Top of SUPPLIED DATA
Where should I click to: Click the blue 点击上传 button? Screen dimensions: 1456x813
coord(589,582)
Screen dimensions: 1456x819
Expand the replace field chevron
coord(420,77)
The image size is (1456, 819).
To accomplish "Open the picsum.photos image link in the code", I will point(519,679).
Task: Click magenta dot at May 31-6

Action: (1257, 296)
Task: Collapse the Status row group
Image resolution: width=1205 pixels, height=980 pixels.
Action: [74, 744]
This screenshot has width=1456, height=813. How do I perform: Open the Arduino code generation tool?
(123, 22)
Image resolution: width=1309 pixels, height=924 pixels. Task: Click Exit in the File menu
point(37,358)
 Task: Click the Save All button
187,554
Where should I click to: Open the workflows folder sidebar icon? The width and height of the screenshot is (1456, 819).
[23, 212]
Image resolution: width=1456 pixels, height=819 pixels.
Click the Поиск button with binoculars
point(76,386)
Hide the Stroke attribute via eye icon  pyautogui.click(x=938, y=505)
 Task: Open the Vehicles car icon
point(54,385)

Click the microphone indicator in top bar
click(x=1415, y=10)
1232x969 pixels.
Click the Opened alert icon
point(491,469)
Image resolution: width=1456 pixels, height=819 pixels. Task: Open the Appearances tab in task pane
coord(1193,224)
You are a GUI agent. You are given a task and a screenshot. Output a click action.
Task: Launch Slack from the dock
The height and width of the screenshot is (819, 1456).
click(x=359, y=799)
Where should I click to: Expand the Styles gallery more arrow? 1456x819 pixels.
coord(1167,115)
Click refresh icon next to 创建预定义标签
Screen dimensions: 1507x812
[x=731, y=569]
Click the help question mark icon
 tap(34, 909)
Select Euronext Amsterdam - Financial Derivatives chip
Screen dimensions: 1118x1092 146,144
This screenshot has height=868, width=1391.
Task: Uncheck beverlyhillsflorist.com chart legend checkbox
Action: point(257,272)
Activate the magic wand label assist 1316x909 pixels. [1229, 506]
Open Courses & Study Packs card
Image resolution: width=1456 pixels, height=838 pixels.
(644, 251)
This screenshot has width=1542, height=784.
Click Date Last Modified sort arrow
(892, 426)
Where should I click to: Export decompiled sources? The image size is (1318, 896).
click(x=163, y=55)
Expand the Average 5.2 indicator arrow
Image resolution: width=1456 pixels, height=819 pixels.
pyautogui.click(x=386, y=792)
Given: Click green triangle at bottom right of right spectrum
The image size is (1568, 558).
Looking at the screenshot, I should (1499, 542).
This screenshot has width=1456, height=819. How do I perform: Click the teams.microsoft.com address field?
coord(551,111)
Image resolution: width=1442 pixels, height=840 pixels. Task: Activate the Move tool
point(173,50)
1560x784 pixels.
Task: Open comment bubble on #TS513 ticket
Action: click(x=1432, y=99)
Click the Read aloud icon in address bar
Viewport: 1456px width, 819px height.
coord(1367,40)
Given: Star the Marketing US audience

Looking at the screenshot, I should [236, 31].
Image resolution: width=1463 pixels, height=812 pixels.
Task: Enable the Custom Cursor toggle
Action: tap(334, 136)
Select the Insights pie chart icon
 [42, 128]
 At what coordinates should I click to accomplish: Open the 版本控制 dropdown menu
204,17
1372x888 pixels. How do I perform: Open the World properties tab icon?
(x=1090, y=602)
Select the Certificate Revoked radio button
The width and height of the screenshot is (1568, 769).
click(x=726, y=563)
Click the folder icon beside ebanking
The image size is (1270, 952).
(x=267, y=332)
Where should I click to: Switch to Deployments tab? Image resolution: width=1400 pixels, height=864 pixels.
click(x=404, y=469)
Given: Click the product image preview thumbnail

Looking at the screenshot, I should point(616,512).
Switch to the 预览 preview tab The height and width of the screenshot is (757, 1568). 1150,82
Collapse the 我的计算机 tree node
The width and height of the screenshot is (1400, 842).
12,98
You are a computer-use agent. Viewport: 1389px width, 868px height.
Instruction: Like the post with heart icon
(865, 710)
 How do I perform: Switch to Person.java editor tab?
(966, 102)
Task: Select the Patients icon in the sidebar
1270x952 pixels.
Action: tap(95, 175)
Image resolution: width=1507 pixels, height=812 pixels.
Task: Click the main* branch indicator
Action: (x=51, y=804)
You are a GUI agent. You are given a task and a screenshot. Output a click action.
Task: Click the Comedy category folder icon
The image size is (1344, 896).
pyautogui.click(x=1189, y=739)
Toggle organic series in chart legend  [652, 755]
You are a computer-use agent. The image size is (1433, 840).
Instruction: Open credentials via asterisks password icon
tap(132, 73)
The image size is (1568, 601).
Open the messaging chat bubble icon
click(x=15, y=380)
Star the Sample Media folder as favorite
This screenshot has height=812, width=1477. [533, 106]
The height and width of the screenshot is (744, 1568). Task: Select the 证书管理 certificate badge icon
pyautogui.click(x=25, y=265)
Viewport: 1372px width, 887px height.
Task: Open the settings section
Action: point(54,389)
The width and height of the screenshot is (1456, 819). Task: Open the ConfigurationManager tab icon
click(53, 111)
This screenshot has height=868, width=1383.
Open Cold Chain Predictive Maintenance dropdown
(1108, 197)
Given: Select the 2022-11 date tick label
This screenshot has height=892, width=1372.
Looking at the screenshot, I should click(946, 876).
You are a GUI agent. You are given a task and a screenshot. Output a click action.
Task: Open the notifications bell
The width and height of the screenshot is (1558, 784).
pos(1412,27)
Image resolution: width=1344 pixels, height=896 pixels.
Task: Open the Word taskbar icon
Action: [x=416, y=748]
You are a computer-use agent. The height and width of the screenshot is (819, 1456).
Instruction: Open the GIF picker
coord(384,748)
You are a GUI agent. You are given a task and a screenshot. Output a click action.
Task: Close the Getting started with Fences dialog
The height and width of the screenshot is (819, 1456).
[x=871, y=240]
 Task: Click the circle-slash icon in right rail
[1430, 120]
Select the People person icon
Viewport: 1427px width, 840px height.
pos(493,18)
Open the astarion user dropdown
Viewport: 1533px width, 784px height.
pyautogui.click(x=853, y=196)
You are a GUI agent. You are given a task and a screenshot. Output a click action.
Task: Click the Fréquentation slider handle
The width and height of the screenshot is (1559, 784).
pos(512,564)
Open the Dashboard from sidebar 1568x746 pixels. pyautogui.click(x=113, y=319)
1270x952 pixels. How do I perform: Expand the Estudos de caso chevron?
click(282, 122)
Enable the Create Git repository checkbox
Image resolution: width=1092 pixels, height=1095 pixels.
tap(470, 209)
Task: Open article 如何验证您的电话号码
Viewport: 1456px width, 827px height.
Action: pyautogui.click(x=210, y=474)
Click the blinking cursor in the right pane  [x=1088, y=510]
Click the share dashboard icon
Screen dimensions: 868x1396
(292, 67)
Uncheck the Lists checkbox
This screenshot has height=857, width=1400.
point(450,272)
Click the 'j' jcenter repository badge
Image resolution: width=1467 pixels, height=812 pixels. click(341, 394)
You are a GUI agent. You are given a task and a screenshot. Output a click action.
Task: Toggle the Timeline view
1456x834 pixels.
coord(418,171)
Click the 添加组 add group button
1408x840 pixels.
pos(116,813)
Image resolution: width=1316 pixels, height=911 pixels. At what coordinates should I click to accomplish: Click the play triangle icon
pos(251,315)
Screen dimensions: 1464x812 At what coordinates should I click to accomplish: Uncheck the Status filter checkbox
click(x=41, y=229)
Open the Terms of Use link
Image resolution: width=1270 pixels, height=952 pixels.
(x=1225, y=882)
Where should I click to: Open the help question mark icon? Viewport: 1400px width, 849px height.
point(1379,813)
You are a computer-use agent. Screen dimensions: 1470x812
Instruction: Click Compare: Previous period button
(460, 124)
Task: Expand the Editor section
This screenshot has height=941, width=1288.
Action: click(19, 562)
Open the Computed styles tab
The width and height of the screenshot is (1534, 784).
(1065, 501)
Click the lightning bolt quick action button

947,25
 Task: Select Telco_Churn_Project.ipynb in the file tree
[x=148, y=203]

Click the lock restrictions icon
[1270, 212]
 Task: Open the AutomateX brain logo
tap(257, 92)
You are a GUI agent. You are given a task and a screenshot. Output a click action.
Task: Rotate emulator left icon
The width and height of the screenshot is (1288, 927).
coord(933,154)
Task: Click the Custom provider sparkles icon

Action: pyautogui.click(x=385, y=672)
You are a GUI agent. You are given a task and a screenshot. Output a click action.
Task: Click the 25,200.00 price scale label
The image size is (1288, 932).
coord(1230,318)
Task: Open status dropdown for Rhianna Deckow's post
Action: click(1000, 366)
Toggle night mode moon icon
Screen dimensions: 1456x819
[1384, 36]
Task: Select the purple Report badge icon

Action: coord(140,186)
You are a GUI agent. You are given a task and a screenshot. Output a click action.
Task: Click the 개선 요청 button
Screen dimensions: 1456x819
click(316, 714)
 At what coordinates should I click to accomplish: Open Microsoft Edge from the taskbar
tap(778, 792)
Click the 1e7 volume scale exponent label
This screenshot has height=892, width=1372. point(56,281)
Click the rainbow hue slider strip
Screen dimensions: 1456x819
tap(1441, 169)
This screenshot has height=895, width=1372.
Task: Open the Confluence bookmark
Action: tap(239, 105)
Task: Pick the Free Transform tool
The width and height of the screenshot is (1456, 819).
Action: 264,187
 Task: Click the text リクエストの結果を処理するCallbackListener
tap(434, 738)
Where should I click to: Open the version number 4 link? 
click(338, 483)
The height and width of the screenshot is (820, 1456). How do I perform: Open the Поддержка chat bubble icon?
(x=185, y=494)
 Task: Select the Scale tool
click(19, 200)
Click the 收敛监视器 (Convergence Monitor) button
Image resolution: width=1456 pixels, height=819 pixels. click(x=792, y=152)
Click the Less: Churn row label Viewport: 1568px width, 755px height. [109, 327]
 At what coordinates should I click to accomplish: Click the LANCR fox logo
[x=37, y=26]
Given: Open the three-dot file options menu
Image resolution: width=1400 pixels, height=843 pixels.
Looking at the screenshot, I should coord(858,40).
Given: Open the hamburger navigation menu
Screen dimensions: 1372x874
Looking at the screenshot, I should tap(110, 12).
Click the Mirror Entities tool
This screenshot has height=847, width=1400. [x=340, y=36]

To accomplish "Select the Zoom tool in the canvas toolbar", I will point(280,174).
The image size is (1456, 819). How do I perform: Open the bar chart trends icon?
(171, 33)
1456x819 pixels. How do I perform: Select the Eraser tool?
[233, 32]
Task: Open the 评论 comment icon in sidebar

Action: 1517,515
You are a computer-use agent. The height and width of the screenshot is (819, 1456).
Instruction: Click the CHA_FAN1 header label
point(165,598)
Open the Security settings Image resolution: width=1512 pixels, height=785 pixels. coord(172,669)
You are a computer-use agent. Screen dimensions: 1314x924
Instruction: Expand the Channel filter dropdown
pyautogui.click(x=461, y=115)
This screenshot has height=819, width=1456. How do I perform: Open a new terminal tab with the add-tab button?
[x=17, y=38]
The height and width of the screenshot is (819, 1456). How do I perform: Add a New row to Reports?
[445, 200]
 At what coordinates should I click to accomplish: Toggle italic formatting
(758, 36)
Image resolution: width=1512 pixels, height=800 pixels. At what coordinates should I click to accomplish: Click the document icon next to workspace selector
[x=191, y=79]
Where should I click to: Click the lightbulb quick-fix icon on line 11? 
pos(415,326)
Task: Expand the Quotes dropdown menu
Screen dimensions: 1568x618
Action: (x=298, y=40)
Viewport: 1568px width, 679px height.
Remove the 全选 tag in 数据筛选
Bottom of SUPPLIED DATA
- WHAT IS BEING ASKED: Number of lines above holding "Collapse"? Give that number alone.

- SOLUTION BELOW: 2